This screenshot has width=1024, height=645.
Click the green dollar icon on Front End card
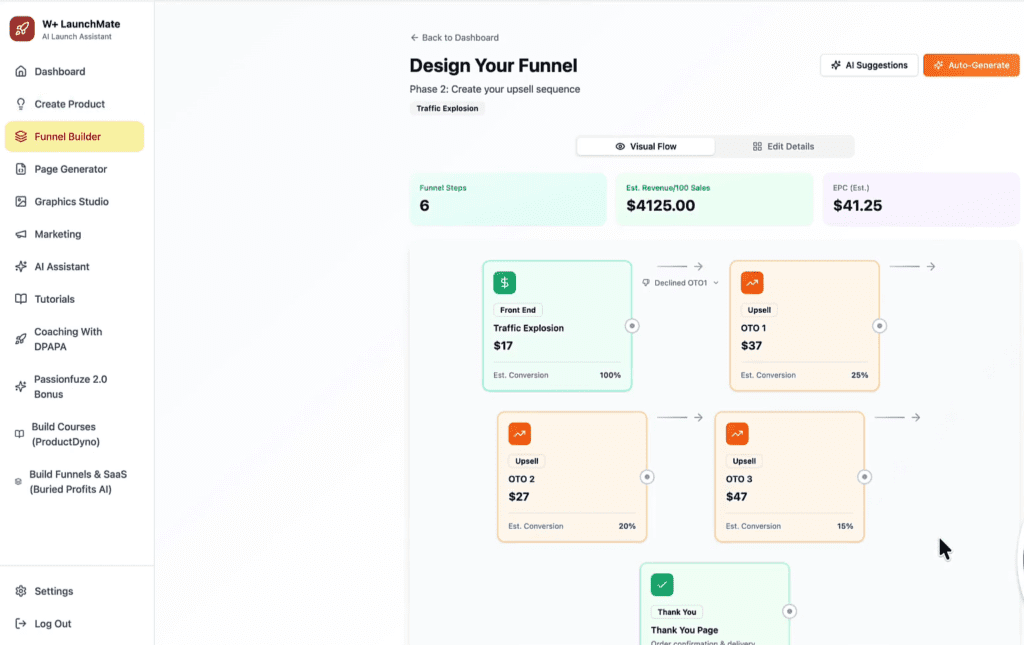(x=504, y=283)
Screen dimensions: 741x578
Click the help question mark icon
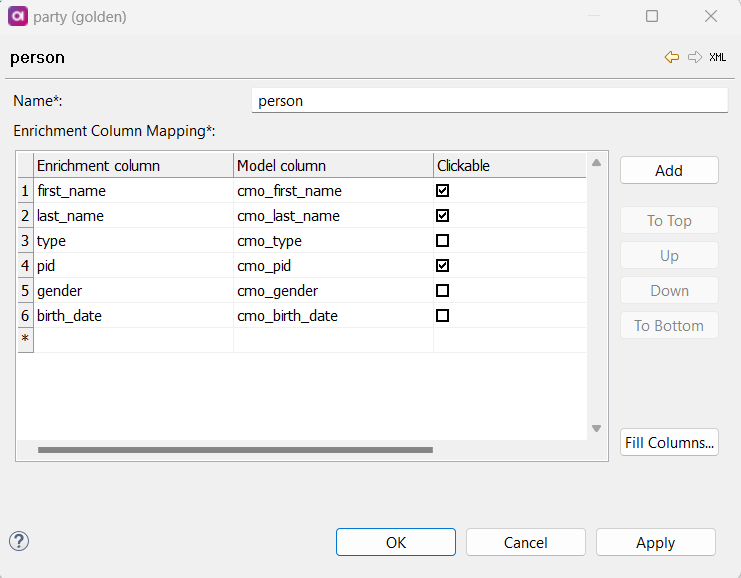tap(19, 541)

Work to complete = Please repeat all the records with each "icon" replaced by "symbol" and nothing else changed. Leave the pictures out.

Written answer =
This screenshot has width=1024, height=645.
Click the green dollar symbol on Front End card
(x=504, y=283)
Screen dimensions: 741x578
Click the help question mark symbol
tap(19, 541)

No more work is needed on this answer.